INSTRUCTION 1 => Print the stretch of the news article on families of immigration detainees from "As she spoke, her" through "very bad day.", keeping its wording unchanged.
INSTRUCTION 2 => Carry on with the news article on families of immigration detainees, starting right after its final sentence.

EXCERPT TO READ =>
╭──
Fractured Families

“Unblinking reality” dizzying for spouses, kids of detainees

Greeley – Isabel Ramirez wept as she clutched her 18- month-old
daughter, Brenda, in the ramshackle trailer park where she lives.

Her husband, Juan, had been detained in the Immigration and Customs
Enforcement raid on the Swift & Co. meatpacking plant where he
worked, and she didn’t know where he was.

“He was the only one working. He paid for everything, the bills,
rent. I have three kids,” 33-year- old Isabel Ramirez said.

As she spoke, her 7-year-old daughter, Laura, was at school, and
her 3-year-old son, Juanito, kicking muddy snow by the trailer, was
having a very bad day.

His father “is in jail,” Juanito said. He threw a stick angrily
down at the snow and turned and banged his head against the side of
a broken trampoline.

As authorities began deporting workers rounded up in raids at
meatpacking plants here and in five other states, this city, which
for decades has run on illegal labor from Mexico, confronted an
unexpected challenge: what to do about kids left behind.

The raids left more than 100 children with no parents present,
church officials and community organizers said. Hundreds more
struggled in newly broken families, asking questions such as
“Where is my daddy?” and “Why does immigration exist?”

A niece and cousin whose deported husbands had phoned from Mexico
tried to console Juanito Ramirez and his mother. One drove to a
regional immigration jail east of Denver and begged for
information, to no avail.

Isabel Ramirez acknowledged that her son and 18-month-old daughter
are the only ones in her immediate family legally entitled to be in
the U.S.

This was the hard side of the sudden pressure ICE agents brought to
bear on Swift here and in Texas, Utah, Minnesota, Nebraska and
Iowa.

The agents who conducted simultaneous raids Tuesday tried their
best when interviewing detainees to determine whether they had
children, said ICE spokesman Carl Rusnok. “We do everything in our
power to avoid having children left home alone or at school,” he
said.

Still, “violating federal law can lead to tragic consequences,
sometimes affecting a great many people. That’s the unblinking
reality,” U.S. Attorney Troy Eid said in Denver.

Meanwhile, few if any relatives of detained workers turned to
government social- services agencies for help – mistrusting any
authorities.

Under new state and federal laws, “we can only provide assistance
to citizens – citizens only – and qualified aliens who have been
here for five years,” said John Kruse, assistant payments
administrator for Weld County Social Services.

Instead, friends and relatives worked their cellphones busily
trying to bypass government, keeping children whose parents weren’t
present in hiding, fearing that social-services agents would snatch
them away.

Naturalized U.S. citizen David Silva, an oil-field worker who used
to work at the meatpacking plant, said he was able to retrieve his
wife, Marisela, from a federal immigration detention center in
Denver late Tuesday by driving to the center and presenting her
legal residency papers.
╰──
SOURCE MATERIAL =>
╭──
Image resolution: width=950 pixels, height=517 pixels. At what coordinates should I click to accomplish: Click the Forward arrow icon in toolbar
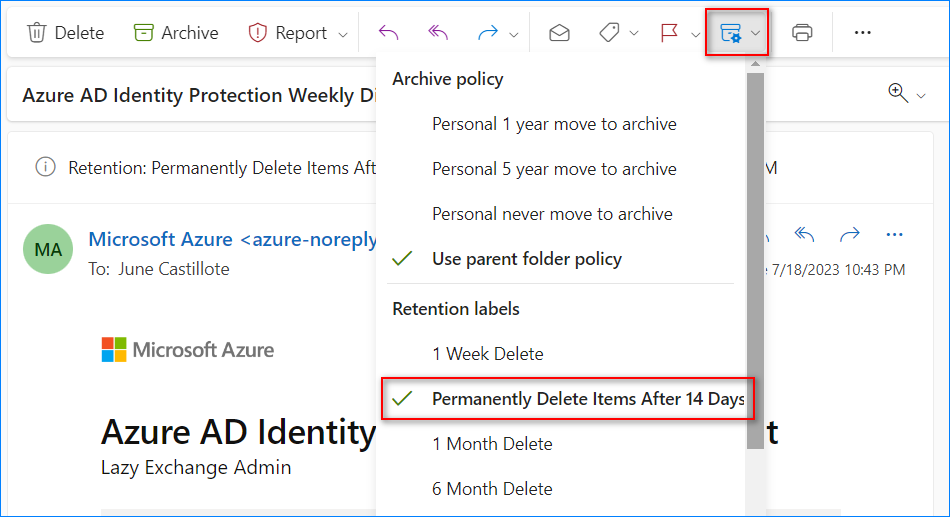[488, 33]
╰──
EXERCISE RESPONSE 1 =>
As she spoke, her 7-year-old daughter, Laura, was at school, and
her 3-year-old son, Juanito, kicking muddy snow by the trailer, was
having a very bad day.

EXERCISE RESPONSE 2 =>
Now with wrists bruised from handcuffs, Marisela was taking the day
off “trying to build up her confidence.” She joined others from
Mexico volunteering to take care of children whose parents were
gone.

Inside the meatpacking plant, “there was a lady crying because she
didn’t have anybody else here,” Silva said. “She asked my wife if
she wanted to adopt her child. Then she was taken away.”

Anglo citizens came forward offering to do the same around noon at
Our Lady of Peace Catholic Church. “We are all affected deeply.
But our most immediate concerns are for families that are suddenly
separated and for children who have no understanding of what is
happening in their lives,” the Rev. Bernie Schmitz said.

Temporarily adopting children of detained or deported workers “is
why we came here,” said Kris Kessinger, 45, a city traffic worker
whose wife is from Mexico.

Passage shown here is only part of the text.